Ferreira se esquivou de responder diretamente por homicídio com dolo eventual (quando se assume o risco de matar) e outros 12 crimes ambientais ao lado de 21 réus, entre eles Ricardo Vescovi, presidente da Samarco na época do rompimento da barragem e que hoje é assessor da Federação das Indústrias do Estado do Espírito Santo. A Vale, no entanto, é ré na ação, ao lado da Samarco e BHP. Até hoje as empresas tentam se livrar de ações judiciais no Brasil e no Reino Unido em função do crime. A última tática foi tentar subornar prefeitos de cidades atingidas. Desde Mariana, a Vale acumula R$ 390 milhões em multas não pagas. Pescadores atingidos lutam para sobreviver por não receberem indenização.

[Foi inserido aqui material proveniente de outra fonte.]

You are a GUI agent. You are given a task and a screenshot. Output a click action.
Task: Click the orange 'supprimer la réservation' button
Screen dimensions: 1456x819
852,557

Murilo Ferreira ficou por 6 anos na presidência da Vale, de 2011 a 2017 e chegou a acumular os cargos de presidente da mineradora e presidente do Conselho de Administração da Petrobrás de abril até novembro de 2015, abandonando o posto na petrolífera assim que a barragem se rompeu. Durante seus mais de 30 anos no setor de mineração, Ferreira foi diretor da Vale Alumínio e da Vale Inco, no Canadá, de 1998 a 2008. Passou também por Alunorte (que foi pega despejando rejeitos em rios de Barcarena, no Pará, em 2017), Usiminas, Mineração Rio do Norte e outras.
Além da bolada que Ferreira recebeu, a remuneração média anual dos diretores da Vale foi de R$ 12,4 milhões em 2017, mais que o dobro da registrada em 2016, de R$ 5,2 milhões. A divulgação detalhada dos valores encerrou uma longa disputada da empresa com a CVM – Comissão de Valores Mobiliários. Com isso, Ferreira entregou o cargo cumprindo sua promessa de, após “uma série de ajustes na operação”, com redução de custos, desinvestimentos e vendas de ativos, tornar a Vale ”uma das maiores pagadoras de dividendos do país”. A Vale lucrou R$ 13,3 bilhões em 2016 e R$ 17,6 bilhões em 2017. Com isso, os acionistas levaram em dividendos R$ 7,7 bilhões em 2018 e R$ 4,7 bilhões em 2017.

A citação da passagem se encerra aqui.